This blog is part of a series of reflections by the Re-imagining Healthcare SIG. Here Matthew Bell summarises the building blocks for change he thinks is needed at organisations move to dynamic and collective structures of control, authority and assurance.

This will repeat what many other blogs talk about, but there are a few key areas I would like to highlight as being important to moving to a better working culture. That is, one that values everyone’s input and views and so is able to make better, safer decisions with more accurate information held by authority close to the information.

  • Feedback – at the centre of this change is a discovery of relationships that are able to manage the flow of information necessary to deliver the value and purpose of the work. This requires everyone to be able to give and receive feedback and to use that to learn and development. I saw this across the work, the value achieved with good feedback vs the pain and upset caused when people kept information to themselves.
  • Data – still on the subject of high quality information, if feedback is one important source, so is organisational data including finances. Being able to test assumptions against something measurable, produces insight and understanding. I saw this when looking at how workload was distributed, the good data available helped raise questions about what was happening. The data in itself doesn’t have to absolutely accurate, but just good enough and accepted as good enough to be able to generate some questions that lead to further insight into what is happening.

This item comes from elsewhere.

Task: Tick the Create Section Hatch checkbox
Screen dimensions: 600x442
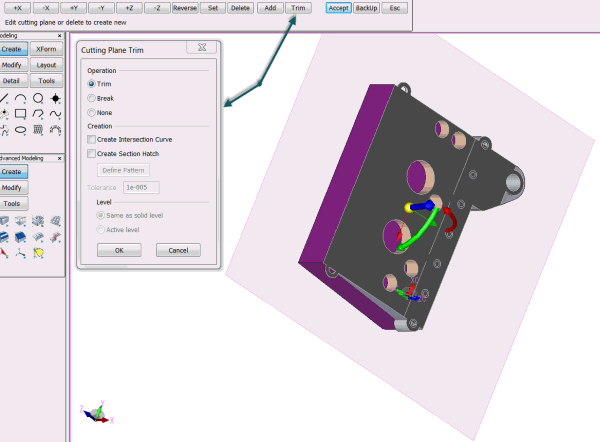Action: [x=92, y=153]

  • Exposure to the environment – again, still on the topic of information, I found that the reality of the environment was something incredibly important to be very clear about. To do this you need to have an organisation that is constantly sensing and then adapting to the environment. Without this data being shared this cannot happen.
  • Improvement methodologies – this is a skills need. Having people able to understand improvement methodologies whether this is lean, agile, PDSA cycles or design techniques is really helpful to be able to have a built in sense of how to respond to issues that occur. The discipline of know what the problem is/outcome that is desired and the logical steps that might be tested to get there is something that can help gain traction on a test of change.
  • Decision making processes – by just describing the current methods of decision making makes this area of the work that is so often taken for granted and invisible, more visible and therefore easier to change.
  • Clear accountability/responsibility – this was extremely strong at Shared Lives SW. Almost everyone knew their role and function and was vital to operation.